Te Papa Picture Library digitisation – Natural disasters

When I was 12 the sky once rained ash.

Sounds strange doesn’t it? However, in Taupo, New Zealand where I grew up, a series of eruptions from the nearby volcano Mt Ruapehu became a regular occurrence. From 1995-1996 the mountain reminded us that it was still active, releasing lahars and clouds of ash.

These eruptions triggered my fascination with volcanoes. Although it wasn’t just volcanic eruptions that intrigued me, I was interested by all kinds of natural disasters.

Earthquakes and Volcanoes : Untitled

Earthquakes and Volcanoes : Untitled, New Zealand. Maker unknown.
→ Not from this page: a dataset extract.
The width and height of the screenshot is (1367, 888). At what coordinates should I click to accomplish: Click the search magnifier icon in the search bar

Te Papa

I was so fascinated by these events unleashed by Mother Nature that I studied geography through the Te Aho o Te Kura Pounamu – The Correspondence School up to my 7th form year (now year 13). I loved being taught through a distance education programme. I think it was the excitement of collecting a new pack of learning material every month or so. These packs were not only full of text but were packed with visual resources to aid in learning.

Rees Street, Queenstown, NZ, during flood of 1878

Rees Street, Queenstown, NZ, during flood of 1878, 1878, Queenstown. Hart, William P. Hart, Campbell & Co. Purchased 1943. Te Papa

With New Zealand experiencing many natural disasters over the years with everything from floods, droughts, earthquakes to eruptions it is not surprising that Te Papa holds a vast number of images of natural disasters. This month we have been focusing on digitising images in the collection depicting these events in New Zealand and globally.
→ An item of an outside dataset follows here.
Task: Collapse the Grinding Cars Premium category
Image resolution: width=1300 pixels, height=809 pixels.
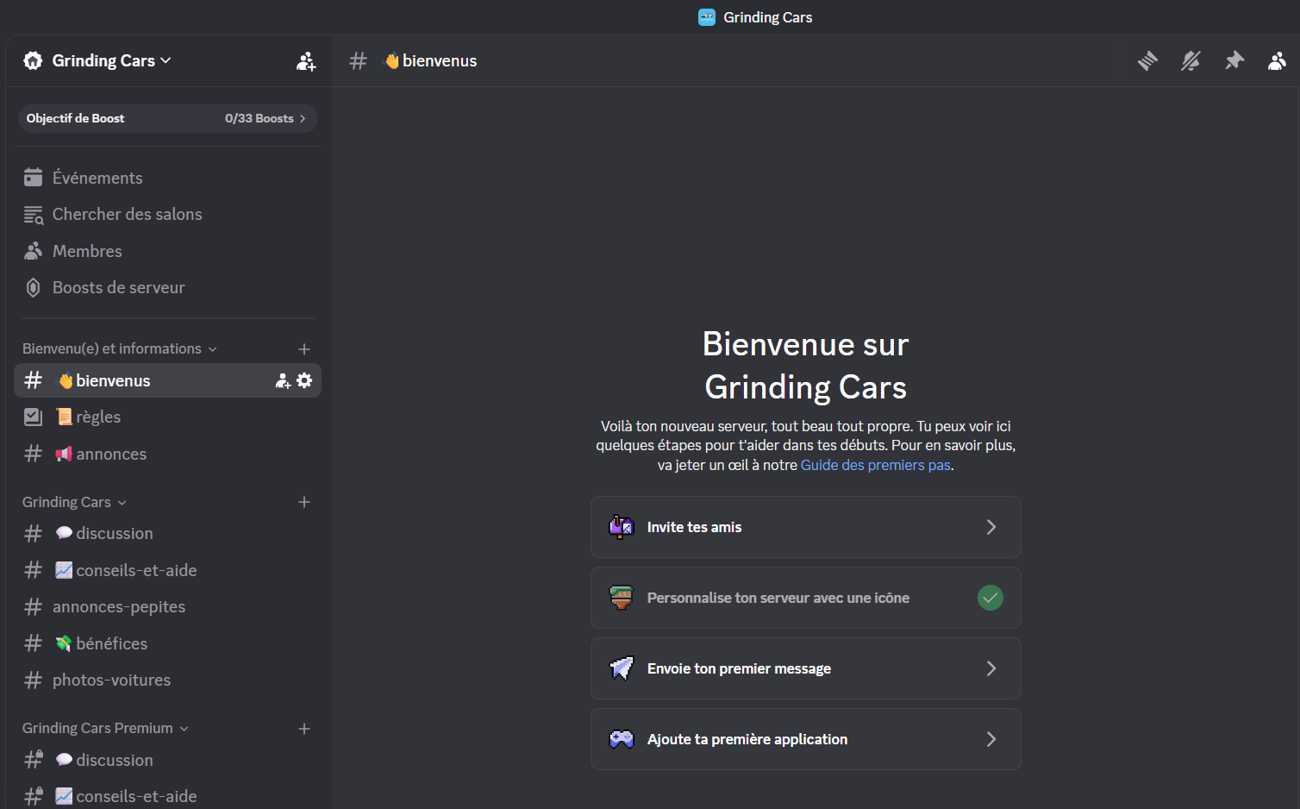Action: click(x=105, y=729)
Perhaps one day one of these images will appear in a publication to aid others in learning about the earth’s natural events… just like those that appeared in my Correspondence School packs.

Inangahua in flood

Inangahua in flood, January 1877, Reefton. Barrowman, J. Te Papa

Eruption of Matavanu Volcano, Savai’i, Samoa

Eruption of Matavanu Volcano, Savai’i, Samoa, 1905, Samoa. Andrew, Thomas. Te Papa

By Becky Masters, Picture Library Manager

2 Responses

  1. Te Papa Picture Library

    Thanks for your comment Daniel, I am glad you enjoyed them.
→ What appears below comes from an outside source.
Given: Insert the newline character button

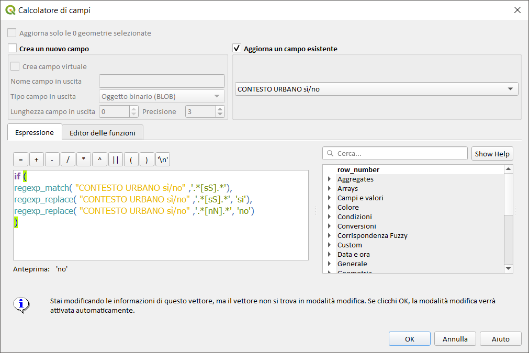Looking at the screenshot, I should point(163,160).

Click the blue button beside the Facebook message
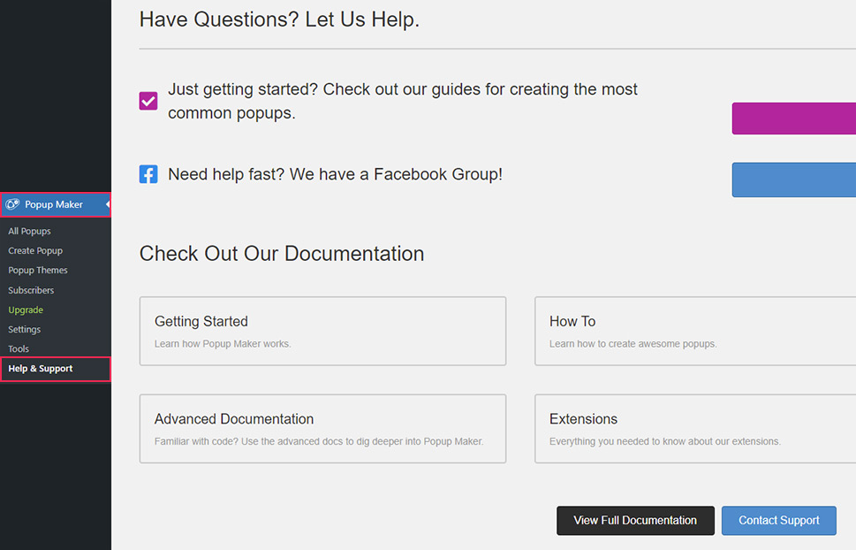tap(793, 180)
    We had little photographs of droughts, but I did get the following two scanned, so do check them out at the following links:



    Kind regards

    Becky Masters
    Te Papa Picture Library Manager

  2. Daniel Collins

    Historical photos like these are great for making rare, natural disasters more tangible, complementing historical accounts and scientific measurements. I’d be inclined to add pictures of droughts to the list too, creeping though they are, like low rivers, parched fields or extensive tree die-back. Thanks for sharing!